Por: Daniela García Juárez | @danigcjrz
“Considérenlo una traducción más de todas las que tiene el libro.” Dice Elisa Miller en sus redes sociales acerca de su última película, Temporada de Huracanes (2023), adaptación cinematográfica de la aclamada novela de Fernanda Melchor, estrenada en el FICM 2023. Entre cuestionamientos sobre el peso material de las palabras de Melchor, sobre la posibilidad estética que tiene el lenguaje de la imagen para darle una nueva vida a las situaciones que se narran en el libro, Miller es contundente con su definición de adaptación: ser una traducción más. Adaptar un libro al cine puede corresponder a una traducción de lenguajes: ¿cómo se salta de la palabra a la imagen? ¿Cómo se transforman poéticas y formas de representación que distan desde su esencia?

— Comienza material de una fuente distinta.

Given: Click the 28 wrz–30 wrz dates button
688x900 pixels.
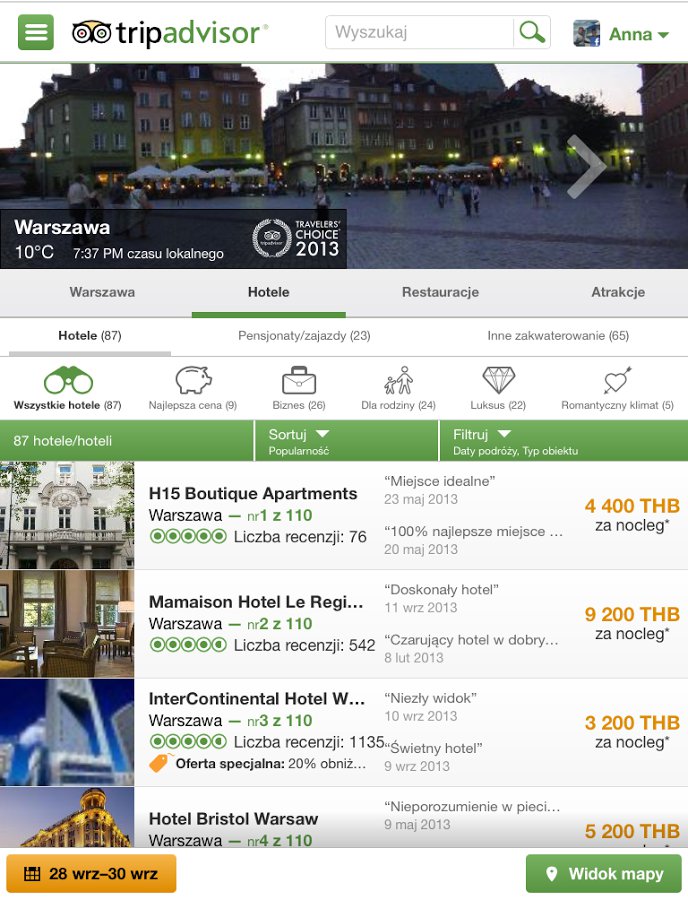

Sin embargo, traducir también corresponde a transformar ideas. Extender las preguntas que plantea el libro y dejarlas fungir como semillas para nuevas aproximaciones desde la mirada de otra autora. Eso hace Miller con su controvertida adaptación de Temporada de Huracanes: reescribir lo ya dicho desde su propia mirada. La mirada de una lectora que, como todos, proyecta sus propias reflexiones e inquietudes sobre las inmejorables palabras. Más que una traducción de lenguajes, se trata de una extensión del texto como si fuera solo un punto de partida, tras el cual las imágenes jugarán el papel del debate posterior; la mesa redonda; el ensayo que buscará dar sentido a todo lo que el libro ha sacudido en fibras muy personales de su nueva autora.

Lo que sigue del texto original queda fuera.